◆ **Activity**: In the listing below, look for "height" and copy every line that has it.

◆ **Data to process**:
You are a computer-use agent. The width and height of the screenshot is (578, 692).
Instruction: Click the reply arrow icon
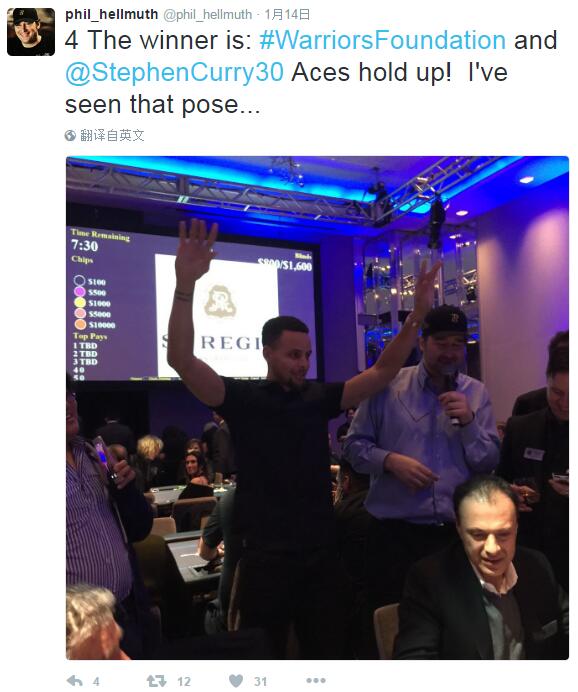74,681
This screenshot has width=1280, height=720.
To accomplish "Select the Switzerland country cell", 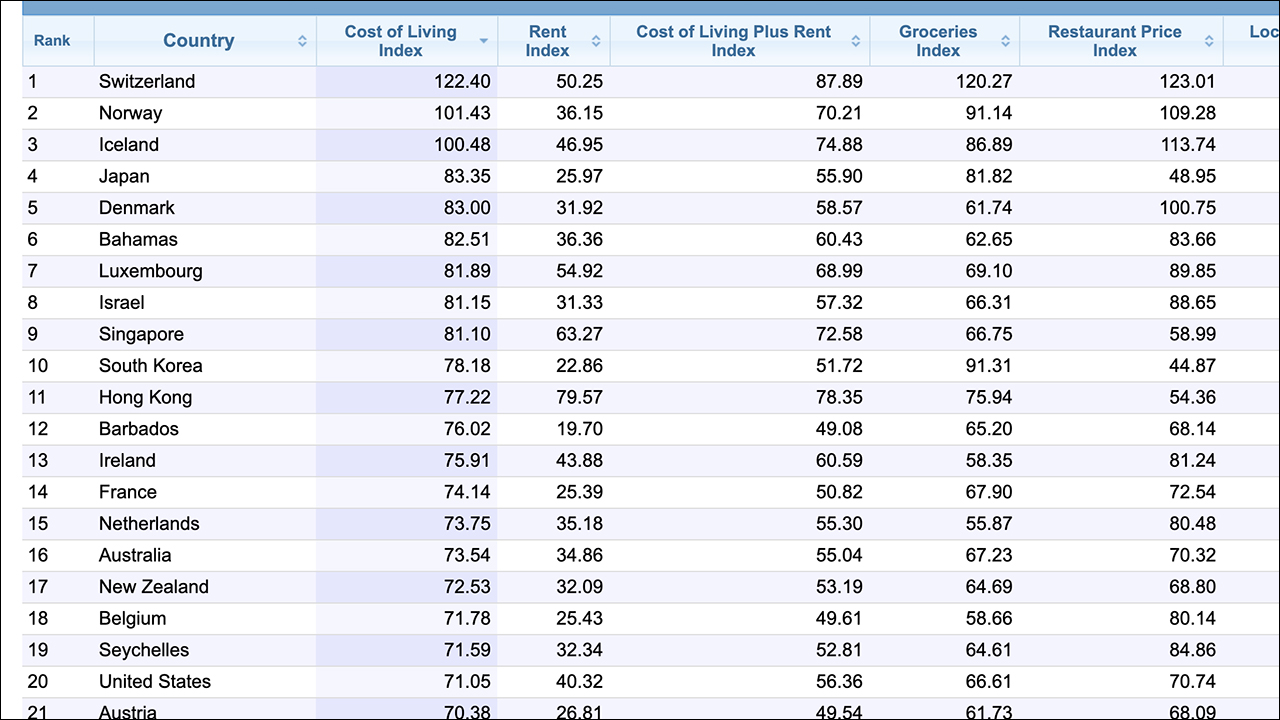I will click(x=147, y=82).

◆ **Response to the task**:
You are a computer-use agent. The width and height of the screenshot is (578, 692).
This screenshot has width=1280, height=720.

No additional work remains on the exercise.